Un important dispositif de sécurité a été déployé pour ce scrutin auquel étaient appelés quelque 3,9 millions d’électeurs qui devaient renouveler les 128 membres du Parlement. Les résultats sont attendus aujourd’hui.
L’affluence était faible dans la plupart des régions deux heures après l’ouverture des bureaux de vote (1,67 % selon le ministère de l’Intérieur). Les médias locaux ont fait état de coupures d’électricité dans plusieurs bureaux de vote, malgré les promesses du ministère de l’Intérieur que le courant serait fourni sans interruption.
«Je suis pour le changement, car nous connaissons cette classe politique, inchangée depuis la fin de la guerre civile il y a trois décennies», affirme à l’AFP Nayla, après avoir voté à Gemmayzeh dans la capitale. Pour cette étudiante de 28 ans, le Liban a grandement besoin de «nouveaux visages».
Selon des experts, des candidats indépendants devraient gagner plus de sièges qu’en 2018, mais aucun changement majeur dans l’équilibre des forces n’est attendu.
Après avoir voté dans le quartier de Karantina à Beyrouth, Cynthia Toukajian, une consultante de 37 ans, dit «espérer que ceux ayant participé au maintien d’un système défaillant, se sentent aujourd’hui dans le devoir de participer à son assainissement en votant contre les partis au pouvoir».
Les élections se tenaient conformément à une loi adoptée en 2017, à l’avantage des partis au pouvoir, et en l’absence du principal leader sunnite Saad Hariri, qui les boycotte.
Les législatives de 2018 avaient été dominées par le puissant Hezbollah chiite pro-iranien et ses alliés, notamment le Courant patriotique libre (CPL) du Président Michel Aoun et le mouvement chiite Amal, du président du Parlement, Nabih Berri.

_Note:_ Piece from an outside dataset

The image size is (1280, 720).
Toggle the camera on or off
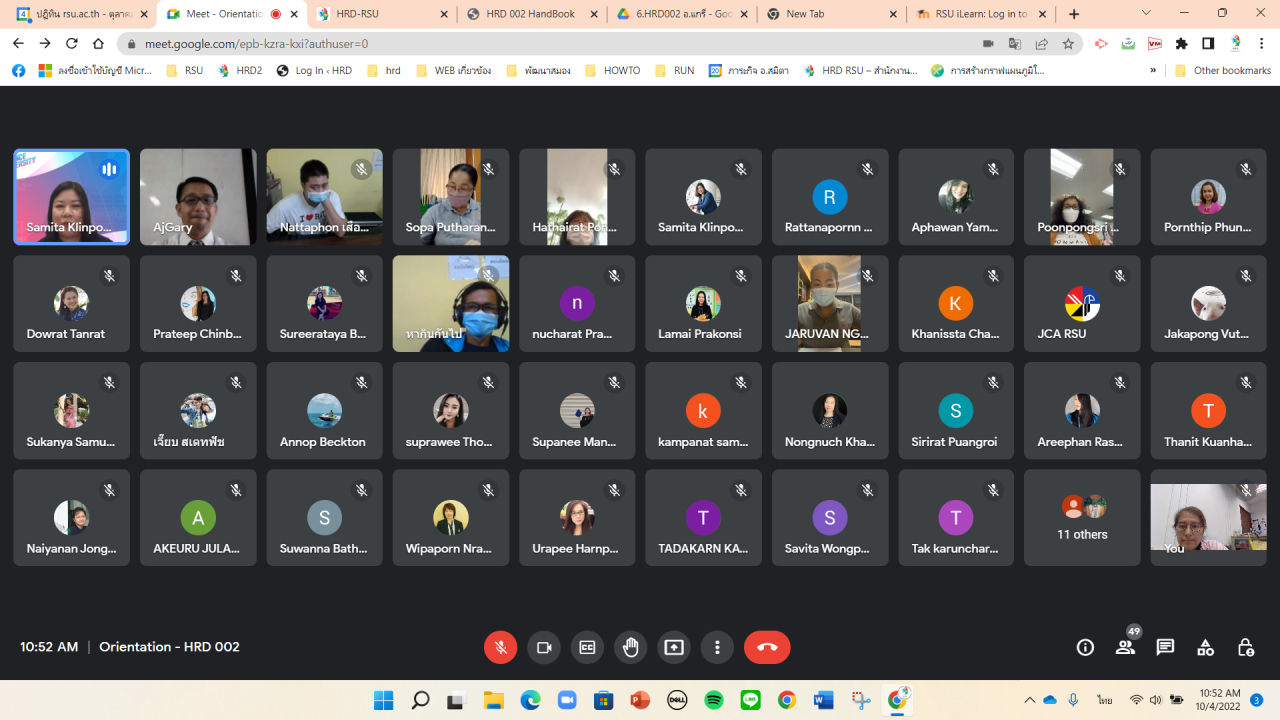click(544, 647)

Aujourd’hui, le Liban est englué depuis 2019 dans une crise socio-économique classée par la Banque mondiale comme la pire au monde depuis 1850 et causée par des décennies de mauvaise gestion et de corruption d’une classe dirigeante quasi inchangée depuis des dizaines d’années.

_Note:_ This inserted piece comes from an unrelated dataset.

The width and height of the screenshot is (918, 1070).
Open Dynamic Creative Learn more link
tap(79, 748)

En près de deux ans, la monnaie nationale a perdu plus de 90 % de sa valeur sur le marché noir et le taux de chômage a presque triplé. Près de 80 % de la population vit désormais en dessous du seuil de pauvreté, selon l’ONU.
Il s’agit, par ailleurs, des premières législatives depuis l’explosion dévastatrice au port de Beyrouth le 4 août 2020, qui avait fait plus de 200 morts et ravagé des quartiers entiers de la capitale. La chute libre de l’économie et l’effondrement des services publics de base ont poussé un grand nombre de Libanais à quitter le pays.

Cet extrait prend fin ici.